=== Exercise data ===

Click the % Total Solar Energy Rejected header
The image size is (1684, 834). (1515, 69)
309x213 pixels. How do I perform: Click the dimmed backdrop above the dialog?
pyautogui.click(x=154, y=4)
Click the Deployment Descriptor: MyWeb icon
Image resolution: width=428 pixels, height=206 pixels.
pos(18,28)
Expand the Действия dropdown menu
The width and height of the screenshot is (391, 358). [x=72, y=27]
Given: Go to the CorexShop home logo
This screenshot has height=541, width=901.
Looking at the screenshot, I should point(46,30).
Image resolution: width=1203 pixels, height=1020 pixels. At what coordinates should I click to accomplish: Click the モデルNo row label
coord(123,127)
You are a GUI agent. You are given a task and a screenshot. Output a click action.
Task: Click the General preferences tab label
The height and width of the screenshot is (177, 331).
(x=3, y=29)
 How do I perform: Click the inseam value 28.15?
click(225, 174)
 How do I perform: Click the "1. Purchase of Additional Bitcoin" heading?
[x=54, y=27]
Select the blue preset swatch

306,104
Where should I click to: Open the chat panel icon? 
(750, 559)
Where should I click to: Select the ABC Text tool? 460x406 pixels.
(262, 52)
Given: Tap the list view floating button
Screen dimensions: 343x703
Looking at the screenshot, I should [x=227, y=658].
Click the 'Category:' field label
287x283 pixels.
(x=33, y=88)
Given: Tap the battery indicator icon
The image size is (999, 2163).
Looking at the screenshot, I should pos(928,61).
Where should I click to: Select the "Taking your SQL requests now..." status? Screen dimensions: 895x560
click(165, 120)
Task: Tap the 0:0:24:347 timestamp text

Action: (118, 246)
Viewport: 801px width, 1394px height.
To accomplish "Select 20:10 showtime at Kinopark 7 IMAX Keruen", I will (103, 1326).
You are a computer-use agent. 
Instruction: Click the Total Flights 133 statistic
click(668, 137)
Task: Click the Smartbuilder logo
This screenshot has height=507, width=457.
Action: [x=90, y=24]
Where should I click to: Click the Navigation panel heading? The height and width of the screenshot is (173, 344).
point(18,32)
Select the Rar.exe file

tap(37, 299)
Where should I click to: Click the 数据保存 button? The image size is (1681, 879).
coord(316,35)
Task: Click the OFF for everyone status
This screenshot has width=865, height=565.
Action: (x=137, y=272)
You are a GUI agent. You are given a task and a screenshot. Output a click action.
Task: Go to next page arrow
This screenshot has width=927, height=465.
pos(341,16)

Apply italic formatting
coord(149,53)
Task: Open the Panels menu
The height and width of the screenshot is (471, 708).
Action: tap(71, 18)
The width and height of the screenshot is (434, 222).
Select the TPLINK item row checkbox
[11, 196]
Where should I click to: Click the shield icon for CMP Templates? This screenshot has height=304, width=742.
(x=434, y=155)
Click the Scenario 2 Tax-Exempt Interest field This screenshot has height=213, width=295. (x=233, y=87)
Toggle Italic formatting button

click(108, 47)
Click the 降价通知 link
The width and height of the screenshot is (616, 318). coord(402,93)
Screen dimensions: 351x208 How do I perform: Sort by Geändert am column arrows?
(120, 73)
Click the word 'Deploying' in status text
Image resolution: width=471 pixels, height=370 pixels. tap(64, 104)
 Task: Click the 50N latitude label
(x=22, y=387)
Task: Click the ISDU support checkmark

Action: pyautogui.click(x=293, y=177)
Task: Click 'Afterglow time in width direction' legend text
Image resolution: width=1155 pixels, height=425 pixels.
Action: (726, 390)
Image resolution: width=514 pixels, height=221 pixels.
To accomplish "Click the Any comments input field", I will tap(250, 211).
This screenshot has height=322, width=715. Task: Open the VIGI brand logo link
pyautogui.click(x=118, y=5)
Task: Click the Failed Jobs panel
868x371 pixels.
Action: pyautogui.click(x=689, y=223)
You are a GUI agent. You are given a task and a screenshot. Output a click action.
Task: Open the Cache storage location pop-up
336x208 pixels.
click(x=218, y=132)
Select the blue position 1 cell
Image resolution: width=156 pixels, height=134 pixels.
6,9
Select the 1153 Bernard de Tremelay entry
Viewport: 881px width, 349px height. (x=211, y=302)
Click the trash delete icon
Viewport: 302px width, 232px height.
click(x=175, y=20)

=== Directions for this task ===
Set down every entry exactly as given.

=== Response below ===
Click the % Total Solar Energy Rejected header
The image size is (1684, 834). (1515, 69)
309x213 pixels. How do I perform: Click the dimmed backdrop above the dialog?
pyautogui.click(x=154, y=4)
Click the Deployment Descriptor: MyWeb icon
Image resolution: width=428 pixels, height=206 pixels.
pos(18,28)
Expand the Действия dropdown menu
The width and height of the screenshot is (391, 358). [x=72, y=27]
Given: Go to the CorexShop home logo
This screenshot has height=541, width=901.
Looking at the screenshot, I should point(46,30).
Image resolution: width=1203 pixels, height=1020 pixels. At what coordinates should I click to accomplish: Click the モデルNo row label
coord(123,127)
You are a GUI agent. You are given a task and a screenshot. Output a click action.
Task: Click the General preferences tab label
The height and width of the screenshot is (177, 331).
(x=3, y=29)
 How do I perform: Click the inseam value 28.15?
click(225, 174)
 How do I perform: Click the "1. Purchase of Additional Bitcoin" heading?
[x=54, y=27]
Select the blue preset swatch

306,104
Where should I click to: Open the chat panel icon? 
(750, 559)
Where should I click to: Select the ABC Text tool? 460x406 pixels.
(262, 52)
Given: Tap the list view floating button
Screen dimensions: 343x703
Looking at the screenshot, I should [x=227, y=658].
Click the 'Category:' field label
287x283 pixels.
(x=33, y=88)
Given: Tap the battery indicator icon
The image size is (999, 2163).
Looking at the screenshot, I should pos(928,61).
Where should I click to: Select the "Taking your SQL requests now..." status? Screen dimensions: 895x560
click(165, 120)
Task: Tap the 0:0:24:347 timestamp text

Action: (118, 246)
Viewport: 801px width, 1394px height.
To accomplish "Select 20:10 showtime at Kinopark 7 IMAX Keruen", I will (103, 1326).
You are a computer-use agent. 
Instruction: Click the Total Flights 133 statistic
click(668, 137)
Task: Click the Smartbuilder logo
This screenshot has height=507, width=457.
Action: [x=90, y=24]
Where should I click to: Click the Navigation panel heading? The height and width of the screenshot is (173, 344).
point(18,32)
Select the Rar.exe file

tap(37, 299)
Where should I click to: Click the 数据保存 button? The image size is (1681, 879).
coord(316,35)
Task: Click the OFF for everyone status
This screenshot has width=865, height=565.
Action: (x=137, y=272)
You are a GUI agent. You are given a task and a screenshot. Output a click action.
Task: Go to next page arrow
This screenshot has width=927, height=465.
pos(341,16)

Apply italic formatting
coord(149,53)
Task: Open the Panels menu
The height and width of the screenshot is (471, 708).
Action: tap(71, 18)
The width and height of the screenshot is (434, 222).
Select the TPLINK item row checkbox
[11, 196]
Where should I click to: Click the shield icon for CMP Templates? This screenshot has height=304, width=742.
(x=434, y=155)
Click the Scenario 2 Tax-Exempt Interest field This screenshot has height=213, width=295. (x=233, y=87)
Toggle Italic formatting button

click(108, 47)
Click the 降价通知 link
The width and height of the screenshot is (616, 318). coord(402,93)
Screen dimensions: 351x208 How do I perform: Sort by Geändert am column arrows?
(120, 73)
Click the word 'Deploying' in status text
Image resolution: width=471 pixels, height=370 pixels. tap(64, 104)
 Task: Click the 50N latitude label
(x=22, y=387)
Task: Click the ISDU support checkmark

Action: pyautogui.click(x=293, y=177)
Task: Click 'Afterglow time in width direction' legend text
Image resolution: width=1155 pixels, height=425 pixels.
Action: (726, 390)
Image resolution: width=514 pixels, height=221 pixels.
To accomplish "Click the Any comments input field", I will tap(250, 211).
This screenshot has height=322, width=715. Task: Open the VIGI brand logo link
pyautogui.click(x=118, y=5)
Task: Click the Failed Jobs panel
868x371 pixels.
Action: pyautogui.click(x=689, y=223)
You are a GUI agent. You are given a task and a screenshot. Output a click action.
Task: Open the Cache storage location pop-up
336x208 pixels.
click(x=218, y=132)
Select the blue position 1 cell
Image resolution: width=156 pixels, height=134 pixels.
6,9
Select the 1153 Bernard de Tremelay entry
Viewport: 881px width, 349px height. (x=211, y=302)
Click the trash delete icon
Viewport: 302px width, 232px height.
click(x=175, y=20)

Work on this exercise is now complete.